As EVs make more inroads, giving tenants somewhere to plug in their cars could become a selling point.

Americans have now purchased more than 800,000 electric vehicles, counting both plug-in hybrids and all-electric models. That may sound like a lot of EVs, and it is a big jump from the less than 5,000 that were on the road in 2010. But this is still less than 1 percent of all U.S. registered vehicles, despite the recent availability of longer-range, more affordable EV models like the Chevrolet Bolt.

Policymakers nonetheless see EVs as having great potential to reduce carbon dioxide emissions and other forms of pollution, and are supporting tax credits and other policies to encourage people to buy EVs. California, for example, aims to have 5 million of them on its roads by 2030.

But to meet ambitious goals like that, EVs will need to stop being a niche product and appeal to as many drivers as possible. In a new Energy Institute working paper I look at newly available data to try to understand why people purchase EVs. It turns out that renting a home may be one of the biggest barriers.

A Striking Difference

New federal data show that homeowners are more than three times more likely than renters to own an EV. And since 43 million U.S. households – 37 percent of all households – rent their homes, it is worth thinking hard about why this gap exists.


By analyzing the Transportation Department’s newly released 2017 National Household Travel Survey data, I found striking differences in EV ownership between homeowners and renters. In California, homeowners are three times more likely to own an EV than renters.

The gap is even wider for the rest of the U.S., where homeowners are six times more likely to own an EV than renters.

Income Isn’t Everything

You might be thinking that this gap is caused by income. It is true that EV ownership is higher for richer people, which is only natural since EVs cost more to buy than comparable gasoline-powered vehicles although charging them is cheaper than filling a tank.

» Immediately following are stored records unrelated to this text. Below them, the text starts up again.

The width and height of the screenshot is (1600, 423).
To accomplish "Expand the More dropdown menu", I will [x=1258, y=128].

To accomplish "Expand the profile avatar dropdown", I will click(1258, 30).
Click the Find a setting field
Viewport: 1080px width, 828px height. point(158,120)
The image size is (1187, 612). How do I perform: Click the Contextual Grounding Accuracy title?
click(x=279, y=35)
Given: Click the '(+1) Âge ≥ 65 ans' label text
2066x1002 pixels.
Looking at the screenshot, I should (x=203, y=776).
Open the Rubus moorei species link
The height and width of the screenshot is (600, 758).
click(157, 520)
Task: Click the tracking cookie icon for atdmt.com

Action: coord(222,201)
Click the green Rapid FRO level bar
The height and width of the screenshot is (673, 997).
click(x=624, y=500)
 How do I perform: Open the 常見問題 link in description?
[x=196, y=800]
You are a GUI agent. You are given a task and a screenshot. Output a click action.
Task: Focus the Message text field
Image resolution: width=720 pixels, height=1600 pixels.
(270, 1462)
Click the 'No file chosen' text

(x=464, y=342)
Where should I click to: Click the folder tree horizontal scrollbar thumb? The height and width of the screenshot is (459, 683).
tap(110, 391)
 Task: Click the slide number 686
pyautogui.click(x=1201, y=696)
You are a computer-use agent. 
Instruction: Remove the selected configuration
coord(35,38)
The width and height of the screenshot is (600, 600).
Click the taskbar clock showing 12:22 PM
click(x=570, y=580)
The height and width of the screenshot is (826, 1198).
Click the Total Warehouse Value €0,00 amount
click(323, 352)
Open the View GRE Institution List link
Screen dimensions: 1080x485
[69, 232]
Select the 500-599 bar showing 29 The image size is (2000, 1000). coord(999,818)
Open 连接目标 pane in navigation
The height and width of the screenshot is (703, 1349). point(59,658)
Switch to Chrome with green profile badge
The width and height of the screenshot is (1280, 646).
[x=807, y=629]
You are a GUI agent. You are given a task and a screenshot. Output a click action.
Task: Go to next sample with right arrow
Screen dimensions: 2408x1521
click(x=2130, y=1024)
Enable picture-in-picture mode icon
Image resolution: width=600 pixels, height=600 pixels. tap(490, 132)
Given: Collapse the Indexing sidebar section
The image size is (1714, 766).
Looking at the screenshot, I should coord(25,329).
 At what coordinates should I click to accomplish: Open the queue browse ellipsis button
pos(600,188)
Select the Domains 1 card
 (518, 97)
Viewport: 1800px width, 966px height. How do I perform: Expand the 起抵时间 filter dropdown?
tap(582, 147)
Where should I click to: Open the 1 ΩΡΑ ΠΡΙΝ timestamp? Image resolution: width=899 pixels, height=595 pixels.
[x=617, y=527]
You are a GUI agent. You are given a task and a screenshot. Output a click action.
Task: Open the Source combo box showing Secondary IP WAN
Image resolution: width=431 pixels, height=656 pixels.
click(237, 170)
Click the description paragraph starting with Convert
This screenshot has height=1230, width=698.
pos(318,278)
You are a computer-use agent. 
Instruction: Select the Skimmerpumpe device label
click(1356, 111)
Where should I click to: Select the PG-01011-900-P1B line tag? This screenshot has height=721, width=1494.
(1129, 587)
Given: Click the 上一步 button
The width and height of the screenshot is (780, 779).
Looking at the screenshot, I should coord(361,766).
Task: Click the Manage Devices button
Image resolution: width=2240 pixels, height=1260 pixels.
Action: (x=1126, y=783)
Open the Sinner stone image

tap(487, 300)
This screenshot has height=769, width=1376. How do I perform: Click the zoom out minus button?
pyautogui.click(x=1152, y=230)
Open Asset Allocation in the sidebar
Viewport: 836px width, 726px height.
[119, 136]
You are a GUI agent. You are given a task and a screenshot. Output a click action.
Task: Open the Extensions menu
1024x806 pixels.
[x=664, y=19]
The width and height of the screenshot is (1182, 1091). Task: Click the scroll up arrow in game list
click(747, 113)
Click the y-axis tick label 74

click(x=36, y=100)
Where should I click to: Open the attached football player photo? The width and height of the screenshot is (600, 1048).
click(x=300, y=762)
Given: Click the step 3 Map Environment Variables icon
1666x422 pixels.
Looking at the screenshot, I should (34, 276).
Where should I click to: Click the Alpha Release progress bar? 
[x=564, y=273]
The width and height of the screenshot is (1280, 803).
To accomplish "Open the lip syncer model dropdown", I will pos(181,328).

But I learned that homeowners are more likely than renters to own EVs, even when they have similar income levels. For example, among households earning between US$75,000 and $100,000 per year, 1 in 130 homeowners owns an EV, compared to 1 in 370 renters.


Parking and Charging

The other big difference between homeowners and renters is having a place to park. Most homeowners have a garage, a driveway or both. That makes charging extremely convenient for them because they can charge their vehicles at night.

It’s not so easy, however, for many renters. Renters are more likely to live in multi-unit buildings and parking spots may not be assigned, or there may not be any parking spots at all. The federal data doesn’t provide any information about parking availability, but this likely helps explain the disparity between homeowners and renter EV ownership rates.

There is also the related question of charging equipment. For homeowners, it is relatively straightforward to invest in a 240-volt outlet, electric panel upgrades and other improvements to speed up charging. These investments can cost $1,000 or more, but are a good investment for a homeowner planning to stay put.

Making this investment is trickier for renters, however. They may not want to invest their own money in a property they don’t own and their landlords may be unwilling to let them do it in any case due to liability and other concerns.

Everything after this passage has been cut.